A B C D E F G H I J K L M N O P Q R S T U V W X Y Z

Ketterij


Onder ‘ketterij’ verstaan we een opinie, die binnen de Kerk aan de orde wordt gesteld, maar een ernstige afwijking vormt van de leer van de Kerk.

Bij dat woord ‘leer’ moet je dan denken aan wat de Kerk op grond van de Bijbel belijdt.

Wat is een ketter?

 Een ketter is dus een lid van de Kerk, die op centrale punten het belijden van de Kerk afwijst.

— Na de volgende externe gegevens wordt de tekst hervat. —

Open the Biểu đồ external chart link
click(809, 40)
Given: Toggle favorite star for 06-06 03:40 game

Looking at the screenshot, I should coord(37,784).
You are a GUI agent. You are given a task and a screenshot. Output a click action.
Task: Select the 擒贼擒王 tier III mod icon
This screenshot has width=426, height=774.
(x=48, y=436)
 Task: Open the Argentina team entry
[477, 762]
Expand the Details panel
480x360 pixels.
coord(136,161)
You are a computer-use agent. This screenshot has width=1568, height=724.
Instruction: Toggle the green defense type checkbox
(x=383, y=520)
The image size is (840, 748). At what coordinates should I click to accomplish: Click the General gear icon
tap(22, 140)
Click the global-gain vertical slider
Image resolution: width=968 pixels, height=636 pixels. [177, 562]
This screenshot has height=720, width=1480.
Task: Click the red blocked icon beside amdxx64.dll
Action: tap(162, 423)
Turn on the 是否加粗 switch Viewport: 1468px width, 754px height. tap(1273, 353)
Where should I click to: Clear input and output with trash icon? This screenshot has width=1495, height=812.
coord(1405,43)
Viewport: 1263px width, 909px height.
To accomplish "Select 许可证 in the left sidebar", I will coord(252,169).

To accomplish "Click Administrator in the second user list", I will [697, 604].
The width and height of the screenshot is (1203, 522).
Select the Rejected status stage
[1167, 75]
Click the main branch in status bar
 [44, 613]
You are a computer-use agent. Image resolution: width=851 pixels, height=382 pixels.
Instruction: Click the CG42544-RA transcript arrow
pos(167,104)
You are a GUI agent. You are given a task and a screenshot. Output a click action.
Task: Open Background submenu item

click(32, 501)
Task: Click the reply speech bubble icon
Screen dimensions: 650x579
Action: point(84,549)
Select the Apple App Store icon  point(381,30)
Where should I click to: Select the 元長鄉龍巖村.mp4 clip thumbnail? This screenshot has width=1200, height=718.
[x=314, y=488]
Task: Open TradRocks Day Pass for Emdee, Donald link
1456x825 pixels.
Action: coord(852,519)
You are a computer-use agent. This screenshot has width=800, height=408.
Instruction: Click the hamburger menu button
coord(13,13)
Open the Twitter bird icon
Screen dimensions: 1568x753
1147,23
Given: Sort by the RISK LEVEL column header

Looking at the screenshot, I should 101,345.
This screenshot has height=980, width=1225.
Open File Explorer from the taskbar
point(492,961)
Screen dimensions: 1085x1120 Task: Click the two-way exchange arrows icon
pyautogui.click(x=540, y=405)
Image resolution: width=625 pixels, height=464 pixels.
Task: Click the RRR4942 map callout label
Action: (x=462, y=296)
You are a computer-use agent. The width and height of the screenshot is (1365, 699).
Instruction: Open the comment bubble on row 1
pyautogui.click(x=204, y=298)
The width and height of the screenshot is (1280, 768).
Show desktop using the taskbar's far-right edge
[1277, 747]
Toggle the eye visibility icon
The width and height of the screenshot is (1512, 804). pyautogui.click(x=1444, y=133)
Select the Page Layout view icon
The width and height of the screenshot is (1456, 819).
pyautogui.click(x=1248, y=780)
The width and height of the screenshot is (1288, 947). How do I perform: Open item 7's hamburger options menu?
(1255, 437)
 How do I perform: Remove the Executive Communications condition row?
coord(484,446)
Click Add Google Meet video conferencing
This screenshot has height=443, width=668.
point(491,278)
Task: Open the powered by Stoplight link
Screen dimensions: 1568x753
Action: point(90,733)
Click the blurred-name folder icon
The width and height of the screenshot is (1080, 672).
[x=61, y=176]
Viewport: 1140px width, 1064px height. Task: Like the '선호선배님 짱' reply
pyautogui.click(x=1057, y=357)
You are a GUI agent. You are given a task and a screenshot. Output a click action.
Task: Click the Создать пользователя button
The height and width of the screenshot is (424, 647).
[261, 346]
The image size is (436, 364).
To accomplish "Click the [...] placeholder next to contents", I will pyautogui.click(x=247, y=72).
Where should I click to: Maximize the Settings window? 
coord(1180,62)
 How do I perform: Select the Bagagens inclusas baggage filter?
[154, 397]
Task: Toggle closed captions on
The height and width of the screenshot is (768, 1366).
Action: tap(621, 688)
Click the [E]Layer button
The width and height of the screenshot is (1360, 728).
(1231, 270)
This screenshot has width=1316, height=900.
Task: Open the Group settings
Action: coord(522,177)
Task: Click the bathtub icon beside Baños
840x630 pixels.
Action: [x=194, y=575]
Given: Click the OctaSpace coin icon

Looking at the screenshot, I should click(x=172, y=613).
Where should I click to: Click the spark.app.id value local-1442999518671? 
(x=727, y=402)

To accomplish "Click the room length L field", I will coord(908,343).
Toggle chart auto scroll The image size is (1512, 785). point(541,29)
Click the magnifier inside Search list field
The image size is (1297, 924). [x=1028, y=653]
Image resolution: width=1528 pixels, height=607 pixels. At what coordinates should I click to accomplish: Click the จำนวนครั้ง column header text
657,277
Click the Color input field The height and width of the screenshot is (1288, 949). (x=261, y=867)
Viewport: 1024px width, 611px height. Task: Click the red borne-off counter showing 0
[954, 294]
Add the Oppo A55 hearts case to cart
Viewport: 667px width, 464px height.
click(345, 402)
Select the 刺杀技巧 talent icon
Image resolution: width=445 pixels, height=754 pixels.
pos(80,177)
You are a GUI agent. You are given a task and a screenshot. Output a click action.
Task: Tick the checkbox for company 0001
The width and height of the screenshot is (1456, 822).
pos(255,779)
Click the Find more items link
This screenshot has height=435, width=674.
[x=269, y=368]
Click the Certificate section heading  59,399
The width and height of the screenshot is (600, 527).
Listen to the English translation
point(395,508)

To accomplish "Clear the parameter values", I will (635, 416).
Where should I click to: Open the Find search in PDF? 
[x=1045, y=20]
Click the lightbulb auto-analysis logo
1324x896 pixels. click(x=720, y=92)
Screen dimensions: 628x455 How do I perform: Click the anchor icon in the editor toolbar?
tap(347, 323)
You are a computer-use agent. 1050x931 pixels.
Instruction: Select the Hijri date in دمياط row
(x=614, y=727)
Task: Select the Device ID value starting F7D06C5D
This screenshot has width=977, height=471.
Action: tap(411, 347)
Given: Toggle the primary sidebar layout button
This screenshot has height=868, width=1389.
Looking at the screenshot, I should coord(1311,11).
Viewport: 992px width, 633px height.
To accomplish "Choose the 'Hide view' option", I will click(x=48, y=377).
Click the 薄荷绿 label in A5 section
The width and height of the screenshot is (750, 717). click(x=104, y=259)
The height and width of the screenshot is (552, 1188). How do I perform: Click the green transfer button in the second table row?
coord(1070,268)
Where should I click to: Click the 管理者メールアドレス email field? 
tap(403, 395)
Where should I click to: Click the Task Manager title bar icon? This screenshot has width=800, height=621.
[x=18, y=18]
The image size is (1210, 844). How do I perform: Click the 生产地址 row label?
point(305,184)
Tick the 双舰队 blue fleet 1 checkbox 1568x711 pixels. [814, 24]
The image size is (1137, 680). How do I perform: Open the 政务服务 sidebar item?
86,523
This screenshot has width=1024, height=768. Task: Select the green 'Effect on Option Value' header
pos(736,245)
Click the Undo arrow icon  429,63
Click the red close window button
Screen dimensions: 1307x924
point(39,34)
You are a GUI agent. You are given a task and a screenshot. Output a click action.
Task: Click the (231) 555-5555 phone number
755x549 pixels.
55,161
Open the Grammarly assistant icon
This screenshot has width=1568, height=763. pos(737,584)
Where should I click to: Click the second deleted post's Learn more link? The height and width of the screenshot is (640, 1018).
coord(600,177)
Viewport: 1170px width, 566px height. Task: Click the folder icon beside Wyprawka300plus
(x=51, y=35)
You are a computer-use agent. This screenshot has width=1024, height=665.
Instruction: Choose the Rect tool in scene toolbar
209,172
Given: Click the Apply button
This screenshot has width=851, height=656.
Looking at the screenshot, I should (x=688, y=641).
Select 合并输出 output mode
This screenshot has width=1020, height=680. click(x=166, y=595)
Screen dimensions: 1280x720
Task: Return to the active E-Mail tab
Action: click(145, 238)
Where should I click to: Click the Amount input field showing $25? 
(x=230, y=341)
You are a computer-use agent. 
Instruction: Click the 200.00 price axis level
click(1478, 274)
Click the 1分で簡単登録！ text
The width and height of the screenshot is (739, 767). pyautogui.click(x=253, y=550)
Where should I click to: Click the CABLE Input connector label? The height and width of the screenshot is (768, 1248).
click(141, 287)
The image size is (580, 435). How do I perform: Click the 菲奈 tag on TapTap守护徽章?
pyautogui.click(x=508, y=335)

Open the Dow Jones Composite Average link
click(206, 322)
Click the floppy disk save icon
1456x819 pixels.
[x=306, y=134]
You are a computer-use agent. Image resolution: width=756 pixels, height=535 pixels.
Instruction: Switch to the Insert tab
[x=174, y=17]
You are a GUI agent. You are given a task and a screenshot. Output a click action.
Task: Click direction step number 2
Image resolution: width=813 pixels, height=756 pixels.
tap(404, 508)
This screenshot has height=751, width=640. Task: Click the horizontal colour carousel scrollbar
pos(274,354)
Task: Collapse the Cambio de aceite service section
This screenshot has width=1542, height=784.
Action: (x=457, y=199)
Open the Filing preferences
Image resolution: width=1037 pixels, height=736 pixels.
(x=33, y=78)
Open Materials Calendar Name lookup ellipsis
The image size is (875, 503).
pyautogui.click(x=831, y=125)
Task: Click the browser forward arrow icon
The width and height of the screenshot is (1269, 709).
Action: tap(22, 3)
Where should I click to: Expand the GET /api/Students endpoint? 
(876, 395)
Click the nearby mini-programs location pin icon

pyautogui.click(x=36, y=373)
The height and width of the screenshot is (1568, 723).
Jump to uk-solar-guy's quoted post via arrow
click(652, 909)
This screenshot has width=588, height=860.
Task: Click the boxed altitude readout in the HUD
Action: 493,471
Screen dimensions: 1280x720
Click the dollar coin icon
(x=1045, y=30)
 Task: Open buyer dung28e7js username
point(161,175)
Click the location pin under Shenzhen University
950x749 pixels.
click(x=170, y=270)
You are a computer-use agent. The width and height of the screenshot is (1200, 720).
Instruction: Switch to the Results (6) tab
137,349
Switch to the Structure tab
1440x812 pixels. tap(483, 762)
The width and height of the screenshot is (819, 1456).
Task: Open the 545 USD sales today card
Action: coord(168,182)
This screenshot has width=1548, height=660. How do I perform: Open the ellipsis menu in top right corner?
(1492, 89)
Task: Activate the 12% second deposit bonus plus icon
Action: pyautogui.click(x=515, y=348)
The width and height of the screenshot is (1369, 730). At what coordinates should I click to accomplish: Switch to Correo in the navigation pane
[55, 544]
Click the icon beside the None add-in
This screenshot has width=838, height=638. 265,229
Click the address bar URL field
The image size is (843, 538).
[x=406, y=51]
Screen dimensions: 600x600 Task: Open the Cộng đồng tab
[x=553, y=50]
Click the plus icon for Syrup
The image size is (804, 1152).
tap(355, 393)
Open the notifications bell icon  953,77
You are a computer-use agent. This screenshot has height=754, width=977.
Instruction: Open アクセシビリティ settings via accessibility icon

De apostel Paulus schrijft aan de gemeente te Corinthe: “...ketterijen moeten er wel onder u zijn, zal het blijken, wie onder u de toets kunnen doorstaan.”  In de NBG- vertaling staat “scheuringen” In de Statenvertaling echter staat ‘ketterijen’ en ik meen dat dit de juiste vertaling is.

Hoe kan Paulus nu zeggen, dat er ketterijen moeten zijn en dat nog wel “onder u”. dat wil zeggen: te midden van de gemeente?

Als Paulus zegt dat er ketterijen moeten zijn bedoelt hij daarmee zeker niet dat ze er mogen zijn.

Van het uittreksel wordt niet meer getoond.